The more disturbing one, though, was a comment about one of the girls in TG’s class. We asked who TG plays with the most, and whether we should be concerned about any of them. Her teacher replied that one girl -- I’ll call her Jennifer, which is not her name -- is “a good school friend.” Apparently Jennifer has a rough home life, and the teacher was trying to warn us away from letting TG go to Jennifer’s house for fear of what she would be exposed to there.
(Apparently, “Jennifer” was specific to Generation X. Growing up, all of my classes had at least two Jennifers in it, and often more. Now I don’t think there’s a single Jennifer in the entire school. “Madison” is the new Jennifer.)
I don’t know the specifics the teacher had in mind. We didn’t press, and got the impression that we would have been overstepping our bounds if we had. And I’d be lying if I didn’t acknowledge some gratitude in keeping TG away from what could be a bad situation. The teacher isn’t generally alarmist, so I assume there’s some reason for what she said. Since TG is only in first grade, there are limits to what I expect her to be able to handle. There’s enough darkness in the world, so there’s no need to rush to it.
But I couldn’t shake the sense that by spreading the word, the teacher was consigning poor Jennifer to even more isolation. Assuming some truth to what she said, the poor kid has a rough time already, but manages to rise above it at school; appending an asterisk to her efforts puts a sort of ceiling on them. If her home life is rocky, then limiting her exposure to other visions of home life seems like it wouldn’t help.
TG likes Jennifer, and so do we. We had her over once, prior to the conference, and she played well with TG and another friend who was also here. TG has asked to have her over again, and we’ll do that.
I don’t know the best way to handle this. At some level, I feel like the teacher did Jennifer a disservice, but as TG’s Dad, I’m glad to keep TG out of harm’s way. I don’t want Jennifer isolated, but I don’t want TG in a bad situation, either.
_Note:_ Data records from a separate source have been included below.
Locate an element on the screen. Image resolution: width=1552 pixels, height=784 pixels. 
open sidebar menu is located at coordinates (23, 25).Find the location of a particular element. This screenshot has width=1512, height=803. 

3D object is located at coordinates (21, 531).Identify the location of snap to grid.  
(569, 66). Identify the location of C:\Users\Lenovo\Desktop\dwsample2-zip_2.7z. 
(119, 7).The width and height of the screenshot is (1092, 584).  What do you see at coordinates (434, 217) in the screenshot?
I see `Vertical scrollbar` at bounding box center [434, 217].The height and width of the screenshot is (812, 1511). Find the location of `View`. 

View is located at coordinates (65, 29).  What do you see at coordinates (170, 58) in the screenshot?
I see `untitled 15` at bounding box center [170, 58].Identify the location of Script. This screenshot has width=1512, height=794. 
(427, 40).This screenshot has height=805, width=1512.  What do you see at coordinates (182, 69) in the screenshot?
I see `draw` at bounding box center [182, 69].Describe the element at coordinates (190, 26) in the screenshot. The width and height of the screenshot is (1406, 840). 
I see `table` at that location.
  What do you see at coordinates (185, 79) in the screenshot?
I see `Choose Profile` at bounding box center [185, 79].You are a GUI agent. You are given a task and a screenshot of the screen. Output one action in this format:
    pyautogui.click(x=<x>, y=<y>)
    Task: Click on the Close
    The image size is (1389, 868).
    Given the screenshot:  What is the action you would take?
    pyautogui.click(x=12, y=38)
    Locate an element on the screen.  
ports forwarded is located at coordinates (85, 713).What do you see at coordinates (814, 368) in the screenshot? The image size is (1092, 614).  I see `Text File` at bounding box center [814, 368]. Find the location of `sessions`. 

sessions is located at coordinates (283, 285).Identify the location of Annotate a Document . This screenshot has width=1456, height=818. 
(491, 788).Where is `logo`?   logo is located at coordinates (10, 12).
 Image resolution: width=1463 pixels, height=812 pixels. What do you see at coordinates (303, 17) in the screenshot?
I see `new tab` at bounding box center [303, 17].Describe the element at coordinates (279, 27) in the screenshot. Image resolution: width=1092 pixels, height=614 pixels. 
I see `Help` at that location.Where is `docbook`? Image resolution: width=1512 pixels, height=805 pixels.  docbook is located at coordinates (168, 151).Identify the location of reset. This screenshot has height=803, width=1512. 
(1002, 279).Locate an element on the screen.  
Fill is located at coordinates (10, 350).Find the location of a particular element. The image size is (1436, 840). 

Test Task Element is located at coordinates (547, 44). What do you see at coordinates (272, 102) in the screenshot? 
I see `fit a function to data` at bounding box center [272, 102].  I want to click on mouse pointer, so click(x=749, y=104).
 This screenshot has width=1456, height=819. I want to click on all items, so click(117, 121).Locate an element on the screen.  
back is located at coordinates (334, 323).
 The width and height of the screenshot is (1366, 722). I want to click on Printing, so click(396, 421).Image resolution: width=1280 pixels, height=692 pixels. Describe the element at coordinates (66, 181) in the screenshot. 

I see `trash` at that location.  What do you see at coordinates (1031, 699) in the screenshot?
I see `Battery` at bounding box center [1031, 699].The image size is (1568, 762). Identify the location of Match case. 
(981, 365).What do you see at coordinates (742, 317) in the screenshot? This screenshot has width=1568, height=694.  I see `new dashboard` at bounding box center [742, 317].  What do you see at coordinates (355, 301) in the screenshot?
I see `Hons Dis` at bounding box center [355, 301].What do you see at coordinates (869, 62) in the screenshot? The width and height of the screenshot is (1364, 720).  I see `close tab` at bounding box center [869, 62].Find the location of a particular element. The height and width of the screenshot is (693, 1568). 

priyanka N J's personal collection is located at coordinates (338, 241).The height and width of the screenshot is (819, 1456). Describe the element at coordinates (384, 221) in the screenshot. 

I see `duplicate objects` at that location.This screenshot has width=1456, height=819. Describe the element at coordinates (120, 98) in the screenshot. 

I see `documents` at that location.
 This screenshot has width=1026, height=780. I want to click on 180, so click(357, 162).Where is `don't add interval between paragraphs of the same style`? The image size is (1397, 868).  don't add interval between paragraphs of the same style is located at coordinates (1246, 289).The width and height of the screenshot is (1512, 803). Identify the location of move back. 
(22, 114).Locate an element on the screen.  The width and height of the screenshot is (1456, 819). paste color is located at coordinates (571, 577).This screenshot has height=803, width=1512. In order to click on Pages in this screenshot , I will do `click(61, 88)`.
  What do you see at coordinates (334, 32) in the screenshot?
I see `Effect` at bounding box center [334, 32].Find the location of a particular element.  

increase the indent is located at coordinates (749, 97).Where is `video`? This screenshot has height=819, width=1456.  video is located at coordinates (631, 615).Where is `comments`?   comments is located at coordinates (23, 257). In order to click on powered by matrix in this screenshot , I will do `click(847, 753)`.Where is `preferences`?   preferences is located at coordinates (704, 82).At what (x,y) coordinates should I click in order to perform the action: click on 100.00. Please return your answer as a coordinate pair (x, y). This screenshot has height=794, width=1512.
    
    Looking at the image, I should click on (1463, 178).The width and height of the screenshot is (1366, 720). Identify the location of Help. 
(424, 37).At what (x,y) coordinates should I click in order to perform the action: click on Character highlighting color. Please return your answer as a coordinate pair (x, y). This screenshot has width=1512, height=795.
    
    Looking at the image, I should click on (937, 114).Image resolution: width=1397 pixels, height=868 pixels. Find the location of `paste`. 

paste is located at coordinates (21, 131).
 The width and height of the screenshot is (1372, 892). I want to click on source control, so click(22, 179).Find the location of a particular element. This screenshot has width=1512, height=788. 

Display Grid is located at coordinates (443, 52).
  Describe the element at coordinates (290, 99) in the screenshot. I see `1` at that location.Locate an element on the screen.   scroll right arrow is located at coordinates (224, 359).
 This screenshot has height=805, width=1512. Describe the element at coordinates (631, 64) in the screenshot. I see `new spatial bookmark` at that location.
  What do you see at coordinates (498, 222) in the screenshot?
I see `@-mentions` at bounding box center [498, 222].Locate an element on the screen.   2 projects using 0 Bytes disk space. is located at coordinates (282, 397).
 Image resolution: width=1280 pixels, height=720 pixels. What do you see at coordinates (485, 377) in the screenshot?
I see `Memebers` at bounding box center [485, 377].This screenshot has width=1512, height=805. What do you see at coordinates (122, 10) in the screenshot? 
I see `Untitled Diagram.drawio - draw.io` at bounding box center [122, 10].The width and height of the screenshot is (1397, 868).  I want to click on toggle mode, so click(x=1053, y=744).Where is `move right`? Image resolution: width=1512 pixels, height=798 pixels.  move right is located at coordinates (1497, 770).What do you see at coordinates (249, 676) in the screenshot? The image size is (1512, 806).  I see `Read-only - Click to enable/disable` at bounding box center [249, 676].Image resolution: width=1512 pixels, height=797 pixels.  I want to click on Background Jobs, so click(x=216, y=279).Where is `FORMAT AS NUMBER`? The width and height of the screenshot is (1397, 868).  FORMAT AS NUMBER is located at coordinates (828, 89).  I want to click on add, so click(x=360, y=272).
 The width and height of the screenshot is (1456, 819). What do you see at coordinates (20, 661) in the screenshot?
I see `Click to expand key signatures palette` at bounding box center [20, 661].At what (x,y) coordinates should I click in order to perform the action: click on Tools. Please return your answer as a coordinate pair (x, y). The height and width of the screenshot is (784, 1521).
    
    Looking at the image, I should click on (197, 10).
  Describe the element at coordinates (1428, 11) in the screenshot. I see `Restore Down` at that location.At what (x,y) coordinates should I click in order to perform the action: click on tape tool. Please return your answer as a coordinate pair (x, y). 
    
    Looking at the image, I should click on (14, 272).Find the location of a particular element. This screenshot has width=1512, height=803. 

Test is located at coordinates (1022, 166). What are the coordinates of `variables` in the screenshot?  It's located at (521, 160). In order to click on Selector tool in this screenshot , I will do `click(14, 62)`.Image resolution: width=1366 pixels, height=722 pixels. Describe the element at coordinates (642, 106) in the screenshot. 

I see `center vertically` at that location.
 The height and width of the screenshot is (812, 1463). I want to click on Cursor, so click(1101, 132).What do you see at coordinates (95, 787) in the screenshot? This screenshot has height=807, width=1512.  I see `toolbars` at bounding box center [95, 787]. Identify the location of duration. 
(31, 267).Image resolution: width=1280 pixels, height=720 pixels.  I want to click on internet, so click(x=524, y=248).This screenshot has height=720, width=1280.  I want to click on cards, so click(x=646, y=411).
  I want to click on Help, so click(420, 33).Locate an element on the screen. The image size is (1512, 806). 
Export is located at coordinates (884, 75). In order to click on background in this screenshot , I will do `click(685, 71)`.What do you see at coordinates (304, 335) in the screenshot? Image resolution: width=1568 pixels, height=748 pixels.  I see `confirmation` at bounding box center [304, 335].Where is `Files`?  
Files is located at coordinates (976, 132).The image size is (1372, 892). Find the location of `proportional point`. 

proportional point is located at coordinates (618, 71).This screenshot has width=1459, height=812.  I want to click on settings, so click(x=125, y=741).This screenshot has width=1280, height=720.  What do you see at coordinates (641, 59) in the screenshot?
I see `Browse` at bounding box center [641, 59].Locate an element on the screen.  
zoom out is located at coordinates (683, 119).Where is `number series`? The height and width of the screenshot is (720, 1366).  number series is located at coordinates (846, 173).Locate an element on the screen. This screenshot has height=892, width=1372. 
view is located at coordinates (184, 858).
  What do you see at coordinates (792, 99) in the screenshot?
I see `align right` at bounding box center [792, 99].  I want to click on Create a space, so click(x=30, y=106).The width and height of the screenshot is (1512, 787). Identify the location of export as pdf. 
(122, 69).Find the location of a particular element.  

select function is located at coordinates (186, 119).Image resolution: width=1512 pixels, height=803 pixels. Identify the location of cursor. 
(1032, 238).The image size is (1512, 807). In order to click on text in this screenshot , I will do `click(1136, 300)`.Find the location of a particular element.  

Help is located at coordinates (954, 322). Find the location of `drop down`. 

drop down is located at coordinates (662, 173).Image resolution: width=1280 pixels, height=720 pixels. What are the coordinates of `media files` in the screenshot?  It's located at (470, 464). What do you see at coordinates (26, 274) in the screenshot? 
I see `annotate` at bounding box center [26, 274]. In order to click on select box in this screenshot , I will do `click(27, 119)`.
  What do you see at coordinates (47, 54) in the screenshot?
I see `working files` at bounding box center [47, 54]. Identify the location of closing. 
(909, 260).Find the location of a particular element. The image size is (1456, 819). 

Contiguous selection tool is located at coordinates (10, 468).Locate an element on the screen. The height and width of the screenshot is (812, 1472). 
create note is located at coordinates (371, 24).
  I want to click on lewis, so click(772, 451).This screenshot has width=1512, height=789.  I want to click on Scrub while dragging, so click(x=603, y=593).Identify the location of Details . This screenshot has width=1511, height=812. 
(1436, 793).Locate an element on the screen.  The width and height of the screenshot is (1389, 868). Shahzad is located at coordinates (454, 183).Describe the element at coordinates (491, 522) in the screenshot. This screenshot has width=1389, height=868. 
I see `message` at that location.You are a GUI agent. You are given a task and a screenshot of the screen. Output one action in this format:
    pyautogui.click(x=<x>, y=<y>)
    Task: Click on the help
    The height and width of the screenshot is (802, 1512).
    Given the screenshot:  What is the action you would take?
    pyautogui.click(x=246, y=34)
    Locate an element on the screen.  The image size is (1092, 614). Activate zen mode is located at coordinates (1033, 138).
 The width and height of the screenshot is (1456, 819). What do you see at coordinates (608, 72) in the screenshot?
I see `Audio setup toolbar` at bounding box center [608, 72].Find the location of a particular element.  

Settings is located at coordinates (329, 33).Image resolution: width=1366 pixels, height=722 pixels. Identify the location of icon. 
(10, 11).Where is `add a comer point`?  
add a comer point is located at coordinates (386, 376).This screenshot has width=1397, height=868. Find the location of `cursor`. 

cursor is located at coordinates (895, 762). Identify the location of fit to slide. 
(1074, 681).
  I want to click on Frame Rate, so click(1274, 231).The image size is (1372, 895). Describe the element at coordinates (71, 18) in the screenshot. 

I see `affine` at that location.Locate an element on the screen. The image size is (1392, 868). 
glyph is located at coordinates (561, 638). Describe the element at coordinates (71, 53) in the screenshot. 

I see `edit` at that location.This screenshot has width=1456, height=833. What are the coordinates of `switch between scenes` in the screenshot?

One of the hardest parts of parenthood is seeing some of the ways other adults treat children. Some children aren’t read to, or fed breakfast, or allowed to feel safe at home. It’s one thing to know that in the abstract, but something else to see it in your kid’s class. I’m just not ready for TG to know that yet. She’s six, and her world is still safe and secure. I’d like her to have that a little while longer. The bad stuff will still be there when she’s older. It can wait.